What is expected: From the listing below, copy every line with the word "will".
+++ Data under study +++
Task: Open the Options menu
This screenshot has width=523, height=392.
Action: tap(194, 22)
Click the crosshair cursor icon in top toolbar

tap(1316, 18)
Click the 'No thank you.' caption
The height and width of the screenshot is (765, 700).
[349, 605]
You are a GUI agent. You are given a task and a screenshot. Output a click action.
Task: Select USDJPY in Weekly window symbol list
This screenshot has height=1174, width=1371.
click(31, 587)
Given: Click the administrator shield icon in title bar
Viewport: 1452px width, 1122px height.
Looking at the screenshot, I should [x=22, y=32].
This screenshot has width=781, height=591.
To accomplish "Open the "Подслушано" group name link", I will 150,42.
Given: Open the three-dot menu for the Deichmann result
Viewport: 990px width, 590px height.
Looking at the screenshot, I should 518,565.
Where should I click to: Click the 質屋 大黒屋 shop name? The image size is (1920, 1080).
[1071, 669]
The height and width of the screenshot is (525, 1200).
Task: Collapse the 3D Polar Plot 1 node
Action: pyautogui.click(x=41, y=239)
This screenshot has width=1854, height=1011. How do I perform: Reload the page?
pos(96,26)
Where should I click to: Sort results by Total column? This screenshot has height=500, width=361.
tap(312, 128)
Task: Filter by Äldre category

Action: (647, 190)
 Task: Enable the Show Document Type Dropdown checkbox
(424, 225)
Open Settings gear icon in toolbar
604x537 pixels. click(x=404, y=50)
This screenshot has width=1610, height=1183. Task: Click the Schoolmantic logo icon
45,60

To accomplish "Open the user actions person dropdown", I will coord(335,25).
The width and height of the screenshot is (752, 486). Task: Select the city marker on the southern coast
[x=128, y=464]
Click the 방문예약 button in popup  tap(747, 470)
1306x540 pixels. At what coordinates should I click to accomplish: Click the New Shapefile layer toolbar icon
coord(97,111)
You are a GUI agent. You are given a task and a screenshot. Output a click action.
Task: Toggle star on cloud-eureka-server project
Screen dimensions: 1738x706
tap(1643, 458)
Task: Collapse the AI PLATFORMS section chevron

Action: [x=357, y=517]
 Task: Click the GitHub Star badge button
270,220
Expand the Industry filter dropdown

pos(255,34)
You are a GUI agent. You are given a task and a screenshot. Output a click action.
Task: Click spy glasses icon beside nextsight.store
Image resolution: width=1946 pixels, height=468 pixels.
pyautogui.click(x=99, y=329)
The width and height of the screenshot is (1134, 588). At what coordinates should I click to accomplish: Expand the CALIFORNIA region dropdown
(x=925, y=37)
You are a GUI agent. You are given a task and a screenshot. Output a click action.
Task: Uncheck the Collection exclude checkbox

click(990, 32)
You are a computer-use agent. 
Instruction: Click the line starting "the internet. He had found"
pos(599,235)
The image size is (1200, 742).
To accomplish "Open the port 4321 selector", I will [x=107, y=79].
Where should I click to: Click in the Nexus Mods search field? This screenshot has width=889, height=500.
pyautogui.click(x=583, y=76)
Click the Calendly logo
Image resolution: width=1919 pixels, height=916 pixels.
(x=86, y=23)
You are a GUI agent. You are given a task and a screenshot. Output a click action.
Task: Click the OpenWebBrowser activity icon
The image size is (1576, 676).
+++
Written reply:
To accomplish "Open the "Подслушано" group name link", I will 150,42.
To accomplish "Open the user actions person dropdown", I will coord(335,25).
To accomplish "Open the port 4321 selector", I will [x=107, y=79].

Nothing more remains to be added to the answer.